**Document passage:**
►

# Lean when full bosst hits... 63# 35R setup.



## Norwegian-VR6 (Feb 6, 2002)

My AFR is very good at idle. 14.5-15.1 Same when cruising. When the boost start to build, the AFR is around 11.6-11.9 But when max boost comes on it hits from 12.3 and up to mid 13's......
Same at 15 psi or 28 psi..... 
Lean.... That starnge for me. Always been to rich when problems


----------



## need_a_VR6 (May 19, 1999)

Fuel pressure holding?


----------



## Norwegian-VR6 (Feb 6, 2002)

Yep, I think youi might be in on something there. I have nothing to measure the pressure with.
044 pump is screaming like normal, so it should be that


----------



## DieGTi (Jun 19, 2001)

Check the recirculation valve and inlet piping between the compressor and MAF sensor for leaks. If you have water-methanol injection then assure it doesn't run dry or it may also potentially introduce un-metered air through the valve. Even a little air getting into the system un-metered will cause a lean condition...


----------



## Norwegian-VR6 (Feb 6, 2002)

DieGTi said:


> Check the recirculation valve and inlet piping between the compressor and MAF sensor for leaks. If you have water-methanol injection then assure it doesn't run dry or it may also potentially introduce un-metered air through the valve. Even a little air getting into the system un-metered will cause a lean condition...


Thanx, un-metered air is a good tip 

Although, I talked to some of the big power Audi 5cyl guys over here, and they are all on standalone, tuning full boost at AFR 12.5+...... I guess Ive been abit "locked" on that high 11's are safe and good. They said high 12's are cleaner and more power with safenes....


----------



## KubotaPowered (Jan 27, 2005)

I've had issues in the past with a lean spot just before boost hits hard. Even at 5-6psi its still a little lean then rich for full boost ~11.2. It's ben bad enough that the dyno operator told me to shut it down for fear of blowing it up. It's always done that and the 42# software that I have had does that as well. I have never worried about it because the AFRs always drop and EGT's never get hot enough to cause worry.


----------



## Norwegian-VR6 (Feb 6, 2002)

◄

**Recorded data:**
►

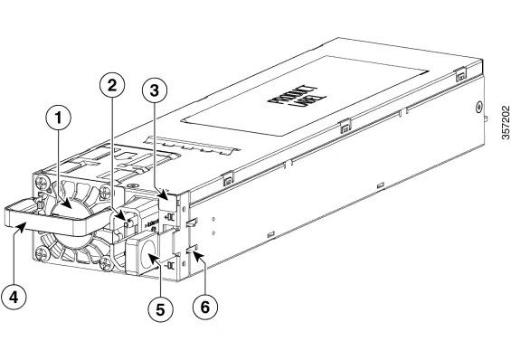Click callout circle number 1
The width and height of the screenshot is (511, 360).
59,118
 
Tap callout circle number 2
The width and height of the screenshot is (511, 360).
112,85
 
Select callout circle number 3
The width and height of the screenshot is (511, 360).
155,90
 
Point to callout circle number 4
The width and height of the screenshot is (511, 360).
14,297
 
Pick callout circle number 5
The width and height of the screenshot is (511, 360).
160,308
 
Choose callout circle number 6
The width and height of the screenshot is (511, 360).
204,307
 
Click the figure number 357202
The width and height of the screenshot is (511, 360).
506,122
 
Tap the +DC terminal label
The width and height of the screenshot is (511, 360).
170,217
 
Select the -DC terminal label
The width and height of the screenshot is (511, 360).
170,266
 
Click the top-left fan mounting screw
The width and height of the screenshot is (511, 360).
43,181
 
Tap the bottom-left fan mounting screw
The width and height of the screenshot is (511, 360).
43,253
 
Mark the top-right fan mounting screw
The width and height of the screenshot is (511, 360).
106,191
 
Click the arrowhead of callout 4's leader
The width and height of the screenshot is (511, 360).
20,228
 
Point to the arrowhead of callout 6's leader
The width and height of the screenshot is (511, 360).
197,253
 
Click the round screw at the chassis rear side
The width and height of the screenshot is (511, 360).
478,107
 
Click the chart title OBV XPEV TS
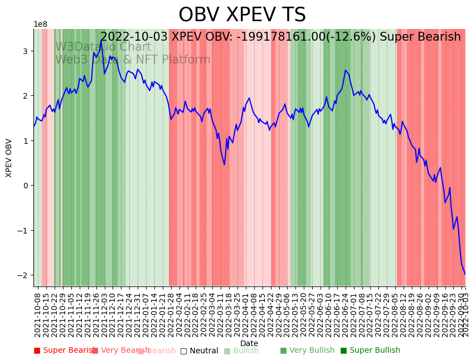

◄

**Problem to work on:** In the forum thread about running lean at full boost, turn DieGTi's paragraph beginning "Check the recirculation valve" into a short bulleted list that keeps its main points.

**Task solution:**
- Check the recirculation valve and the inlet piping between the compressor and MAF sensor for leaks.
- If you run water-methanol injection, don't let it run dry, or un-metered air may get in through the valve.
- Even a little un-metered air will cause a lean condition.